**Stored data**

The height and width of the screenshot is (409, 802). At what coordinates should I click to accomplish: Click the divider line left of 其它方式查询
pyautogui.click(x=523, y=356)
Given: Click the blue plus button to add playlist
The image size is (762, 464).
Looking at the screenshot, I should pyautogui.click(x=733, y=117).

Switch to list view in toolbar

**Exercise instructions**
The expected response is the full data, reproduced exactly.

**Response**
The height and width of the screenshot is (409, 802). At what coordinates should I click to accomplish: Click the divider line left of 其它方式查询
pyautogui.click(x=523, y=356)
Given: Click the blue plus button to add playlist
The image size is (762, 464).
Looking at the screenshot, I should pyautogui.click(x=733, y=117).

Switch to list view in toolbar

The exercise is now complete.